Hard to Love
This post is not meant to diagnose, treat, or save you from mental illness, if you or someone you love is in danger, please get help. You can text HOME to 741741 to be connected with a crisis counselor. I personally have.
http://www.cdc.gov/suicide/factsI can imagine that in my condition I can be hard to love. What with the constant trips to the hospital, fierce mood changes, swaying faith, codependent behaviors, and never ending need to talk to humans for support and validation. I can be difficult to communicate at times, the Bipolar makes me erratic and the medication makes me confused. For a girl who at her baseline loves to talk and communicate, being seen sitting with a loss of words can make me appear to those who know me as completely lost and hopeless.
It has taken me several years to find that baseline, and let me tell you, it is a never-ending journey. That sounds generic at best. But maybe it doesn’t for you reader: maybe this is the first time you have ever heard that. “Baseline” is your “normal” who you are aside from the meds, therapy, outside influences, and uncontrolled substances that you chose to put into your body; maybe it’s even who you are with or without diet changes.
I’d like to believe that I have always known who I am. However, the truth is, I haven’t. My diagnoses have led me to completely fall apart and invert into the shell of a human that I never wanted to be. At my baseline, I am a very confident person; but the depression side of Bipolar tries to pull me down into a deep dark place. I fear the dark places, they send my brain into overdrive. I struggle and fight inside to never see the side that is suicide: a side effect of depression.
I can just imagine that with the roller coaster of emotions that I go through, it is probably hard to love and keep up with me. I have to remind myself that I am deserving of love. Maybe it’s like that for you too reader; do you ever feel like you don’t deserve the people around you? Like they could leave at any moment? In that case, you may be afraid of abandonment like me. It’s a condition called “fear of abandonment”. The condition leads you to believe that, because someone in your life previously was in and out, or gave you some serious uncertainty, that everyone in your life may leave you. (Or perhaps just a close friend, significant other, or partner).

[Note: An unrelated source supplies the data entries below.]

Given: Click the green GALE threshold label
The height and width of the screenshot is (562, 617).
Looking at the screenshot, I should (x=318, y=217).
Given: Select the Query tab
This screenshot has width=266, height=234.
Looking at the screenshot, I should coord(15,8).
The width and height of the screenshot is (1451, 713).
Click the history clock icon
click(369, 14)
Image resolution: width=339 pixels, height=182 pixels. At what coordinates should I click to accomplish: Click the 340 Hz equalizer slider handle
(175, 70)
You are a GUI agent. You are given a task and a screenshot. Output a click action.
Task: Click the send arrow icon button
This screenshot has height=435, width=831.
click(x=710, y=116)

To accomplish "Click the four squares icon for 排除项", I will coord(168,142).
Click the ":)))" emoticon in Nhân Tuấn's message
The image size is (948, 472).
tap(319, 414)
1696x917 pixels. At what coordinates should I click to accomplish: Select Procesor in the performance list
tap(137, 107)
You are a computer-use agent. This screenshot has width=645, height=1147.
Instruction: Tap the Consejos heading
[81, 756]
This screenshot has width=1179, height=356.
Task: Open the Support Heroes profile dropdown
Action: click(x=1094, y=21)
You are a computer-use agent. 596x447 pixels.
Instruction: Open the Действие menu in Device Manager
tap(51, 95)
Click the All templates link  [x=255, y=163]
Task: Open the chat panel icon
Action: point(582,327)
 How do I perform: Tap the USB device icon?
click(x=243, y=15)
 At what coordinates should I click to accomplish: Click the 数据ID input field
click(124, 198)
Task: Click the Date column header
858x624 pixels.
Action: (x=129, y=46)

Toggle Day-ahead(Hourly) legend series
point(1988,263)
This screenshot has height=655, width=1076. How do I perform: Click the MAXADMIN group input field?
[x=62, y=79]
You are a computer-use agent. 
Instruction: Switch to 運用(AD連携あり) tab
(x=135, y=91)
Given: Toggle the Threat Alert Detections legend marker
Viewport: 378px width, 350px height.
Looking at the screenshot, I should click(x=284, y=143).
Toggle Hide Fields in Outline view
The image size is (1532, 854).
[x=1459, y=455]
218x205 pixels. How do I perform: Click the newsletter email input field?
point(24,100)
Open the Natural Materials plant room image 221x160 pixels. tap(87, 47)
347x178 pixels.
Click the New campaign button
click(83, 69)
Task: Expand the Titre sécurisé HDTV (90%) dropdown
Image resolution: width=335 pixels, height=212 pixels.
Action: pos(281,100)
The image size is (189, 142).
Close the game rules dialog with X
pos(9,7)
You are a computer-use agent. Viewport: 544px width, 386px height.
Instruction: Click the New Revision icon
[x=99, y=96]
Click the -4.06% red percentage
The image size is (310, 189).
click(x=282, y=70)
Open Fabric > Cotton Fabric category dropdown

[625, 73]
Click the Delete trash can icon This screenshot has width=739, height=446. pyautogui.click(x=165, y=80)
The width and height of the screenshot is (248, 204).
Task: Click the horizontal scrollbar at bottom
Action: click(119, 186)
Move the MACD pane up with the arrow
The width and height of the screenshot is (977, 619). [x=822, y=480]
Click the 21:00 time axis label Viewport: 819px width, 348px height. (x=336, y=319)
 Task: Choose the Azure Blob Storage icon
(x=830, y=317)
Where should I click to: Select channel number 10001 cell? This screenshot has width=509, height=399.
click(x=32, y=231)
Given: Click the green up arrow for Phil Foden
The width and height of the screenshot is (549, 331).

Walking around with this fear is extremely unhealthy; it is one of the reasons we as humans develop/have anxiety. This may not be the case for you, maybe you are super confident that the people you have surrounded yourself with will always be there for you. That’s amazing! Hold fast to that feeling, that confidence is the stuff you are using to get through life. But if you ever feel like this persons gonna die, that persons gunna hate you, or everyone is going to see through your shields and decide that they are better off without you or vice versa; you probably have “fear of abandonment”. Remember that you are not hard to love.